Cherie is a retired Community College teacher who reinvented herself in retirement: she’s an active volunteer, a writer, blogger, and family historian working on a series about a midwestern family, Grandmother’s Treasures. She’s also a geek, who loves to play with technology and write about it. She’s married to retired librarian Mike Dargan and they have two grown children, both married: Jon (and Anna) and Michelle (and Sean), and two lively grandsons, Corbin and Mason.

 Shortly after retirement, Cherie joined a community-wide Committee for the Cedar Falls Authors Festival (CFAF) and became the webmaster for www.cfauthorsfestival.org. The CFAF celebrated the literary legacy of five nationally known, best-selling authors with Cedar Falls connections: Bess Streeter Aldrich, Ruth Suckow, James Hearst, Nancy Price and Robert James Waller. Over twenty local organizations came together to plan 60 programs beginning in May 2017 and ending in May 2018. More recently the CFAF II offered programs during 2021.

 She’s written two academic chapters for collections of essays about Midwestern writers.

Her most recent chapter is about the city of Cedar Falls, and its literary heritage. “Mind and Soil: an Iowa Town that Grows Writers.” The Sower and the Seer: Perspectives on the Intellectual History of the American Midwest. February 2021. Wisconsin Historical Press.

Her chapter, “The Realistic Regionalism of Iowa’s Ruth Suckow,” was included in The Midwestern Moment, a collection of essays about Midwestern authors in the 1900’s, published by Hastings College Press June 1st, 2017.

 Cherie earned her B. A. from Buena Vista University, an M. A. from Iowa State University, and another M. A. from the University of Northern Iowa. She’s a member of the Cedar Falls Supper Club, a member and webmaster for the Ruth Suckow Memorial Association, as well as the Cedar Falls Authors Festival.

Featured Title

Featured

The Legacy

American Civil War Era Historical Fiction

Life is sweet for Mary Carlson. The 20th century is more than a decade old; she is nearly eighteen years old and is finishing up her senior year at Jubilee Junction High School. And she is experiencing her first romance. Charlie O’Connor has started leaving sweet notes for her and has asked for her hand in marriage. She spends time each day filling her lovely cedar chest, the one Papa made for her sixteenth birthday and carved with beautiful roses and vines on top, with pillowcases, towels, aprons, and other items necessary for a new bride starting her home. Soon she will begin work on a new quilt using the double wedding ring pattern. She blushes to think about it. But in the midst of such happy bliss, the war that is ripping Europe apart threatens to draw America into the fray. Congress declares war and institutes a military draft. Will Charlie have to go to war before they can even say their vows? And if he goes, will he ever come back.
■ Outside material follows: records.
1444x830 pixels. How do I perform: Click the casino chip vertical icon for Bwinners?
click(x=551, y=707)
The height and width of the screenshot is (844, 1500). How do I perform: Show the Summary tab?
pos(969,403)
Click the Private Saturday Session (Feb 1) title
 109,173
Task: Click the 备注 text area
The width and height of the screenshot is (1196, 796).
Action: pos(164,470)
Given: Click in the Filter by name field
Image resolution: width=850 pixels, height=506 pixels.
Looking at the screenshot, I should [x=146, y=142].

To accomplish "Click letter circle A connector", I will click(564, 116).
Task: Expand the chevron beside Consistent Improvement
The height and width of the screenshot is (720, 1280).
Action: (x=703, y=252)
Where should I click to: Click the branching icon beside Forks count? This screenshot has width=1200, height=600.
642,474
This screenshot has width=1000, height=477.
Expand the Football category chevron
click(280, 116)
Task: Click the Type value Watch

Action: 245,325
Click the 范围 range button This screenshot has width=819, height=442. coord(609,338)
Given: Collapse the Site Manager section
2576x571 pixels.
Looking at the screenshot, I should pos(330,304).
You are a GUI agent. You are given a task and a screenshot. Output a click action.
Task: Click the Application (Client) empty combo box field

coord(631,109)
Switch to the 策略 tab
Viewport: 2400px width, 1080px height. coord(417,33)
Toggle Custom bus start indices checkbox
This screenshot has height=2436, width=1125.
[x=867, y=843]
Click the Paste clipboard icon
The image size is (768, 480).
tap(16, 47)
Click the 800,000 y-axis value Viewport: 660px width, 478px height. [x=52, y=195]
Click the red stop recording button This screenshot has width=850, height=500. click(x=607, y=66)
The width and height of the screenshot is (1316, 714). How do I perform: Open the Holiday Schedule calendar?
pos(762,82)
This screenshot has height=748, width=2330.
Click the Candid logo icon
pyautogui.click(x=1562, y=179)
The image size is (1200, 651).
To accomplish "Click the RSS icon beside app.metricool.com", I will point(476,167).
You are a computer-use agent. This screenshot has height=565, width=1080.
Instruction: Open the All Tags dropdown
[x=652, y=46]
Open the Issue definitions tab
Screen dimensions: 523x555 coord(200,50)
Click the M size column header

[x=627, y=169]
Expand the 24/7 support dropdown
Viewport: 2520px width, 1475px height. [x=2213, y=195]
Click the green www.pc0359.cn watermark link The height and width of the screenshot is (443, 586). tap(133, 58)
In present day, Gracie and her new husband, David, are setting out on a most unusual honeymoon. They are driving cross-country in a Class C motorhome retracing the route taken by the regiment of Gracie’s ancestor Michael during the Civil War and visiting the battlefields and historic sites along the way. But before they leave, Gracie gets a call from a relative with a cryptic request.

“Mother gave me an antique hope chest that belonged to Grandma Mary some years back, and I thought it was empty,” she says. “But when I cleaned it, I found a false bottom. Beneath it I discovered a bundle of letters, linens, and a pristine wedding ring quilt in the cubby hold underneath. It does not appear to ever have been used.”

Now it’s up to Gracie to once again investigate the origins of a family heirloom. But not everyone wants the past uncovered. “My Great-Grandma Mary is dead and can’t defend herself,” declares Aunt Catherine. “Do we really need to dig into all the unpleasant circumstances of her life? Do we have the right?”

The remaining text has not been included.